Un’altra storia di diffamazione sui social networks finisce sul tavolo della Corte di Cassazione, con la sentenza n. 13979 del 2021. Questa volta si tratta di un diverbio che si è scatenato tra due insegnanti, i quali hanno trovato da ridire in merito ai metodi e agli orientamenti seguiti da uno dei due. Il suo collega, al termine dell’accesa discussione, ha manifestato il proprio punto di vista su Facebook, postando sul proprio profilo una critica. Tra le considerazioni, tuttavia, c’è stato spazio anche per un paio di esternazioni forti. L’insegnante ha infatti chiamato il collega “essere spregevole” e lo ha accusato di “manipolare psicologicamente” i propri allievi.

Che la comunicazione effettuata a mezzo di un post su Facebook possa integrare il reato di diffamazione aggravata è ormai un dato acquisito pacificamente dalla giurisprudenza. La sentenza diventa però interessante per quanto riguarda altri due aspetti. Il primo è quello relativo ai confini del diritto di critica. Il post pubblicato, infatti, esprime il punto di vista del suo autore ed è espressione di una critica mossa nei confronti del collega. Il cosiddetto “diritto di critica”, derivato dal più famoso diritto di cronaca, può infatti offrire all’autore uno “scudo” che lo protegge dalla responsabilità penale. La critica, intesa come una manifestazione del pensiero estremamente personale (si comunica il proprio punto di vista, in questo si distingue dalla cronaca), è infatti un diritto protetto dalla Costituzione.

Entro quali limiti si può criticare qualcosa o qualcuno? Come si può facilmente immaginare, la critica non può essere oggettiva, visto che esprime un punto di vista personale, per cui non si può pretendere che rispetti gli stessi canoni propri della cronaca. In ogni caso, anche se accesa, la critica non può trasformarsi in un attacco personale e non può travalicare i confini della pertinenza. Nel caso specifico, La Corte di cassazione ha ritenuto che definire qualcuno un “essere spregevole” sia un’offesa diretta alla persona e non un semplice giudizio negativo sul suo operato professionale. Parimenti, accusare di “manipolare psicologicamente” va oltre il diritto di critica, perché si tratta di attribuire un comportamento negativo (la “manipolazione” è infatti una pratica connotata da negatività) senza fare riferimento a fatti specifici, senza quindi argomentare.
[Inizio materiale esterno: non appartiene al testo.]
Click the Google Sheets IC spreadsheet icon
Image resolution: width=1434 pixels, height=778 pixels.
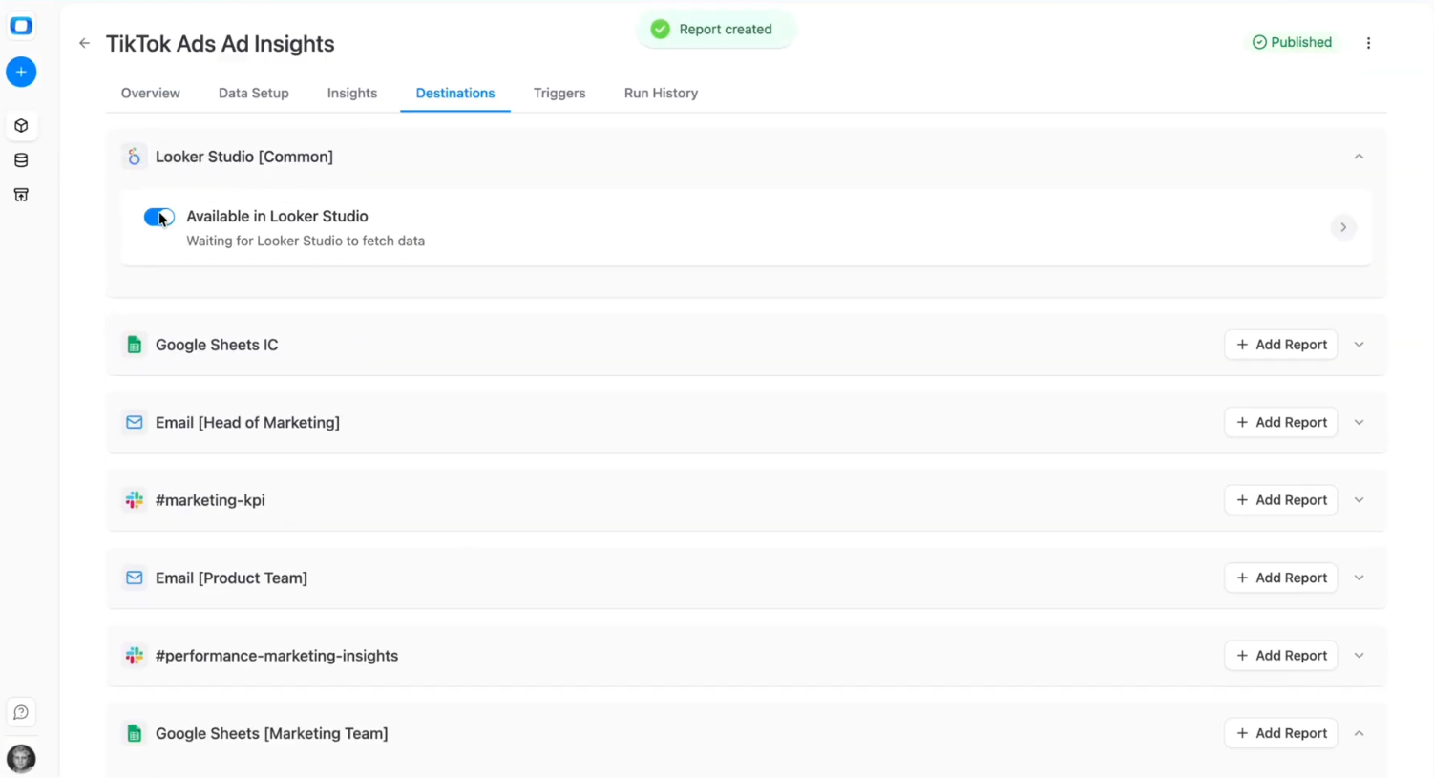tap(134, 345)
Il secondo aspetto interessante della sentenza riguarda l’immediata cancellazione del post offensivo. L’insegnante autore dello sfogo, infatti, dopo aver appreso che il collega aveva reagito male alla lettura di queste parole, aveva rimosso il post, scusandosi. Questo comportamento non è bastato ad evitare la condanna. Il post offensivo, infatti, era comunque rimasto online per un tempo sufficiente a raggiungere più persone (compreso il diretto interessato peraltro). Questo significa che non solo si può considerare integrato il reato di diffamazione, ma si deve valutare anche il danno morale, ovvero la sofferenza incorsa alla persona offesa. Danno che nel caso di specie è stato liquidato in 800 euro.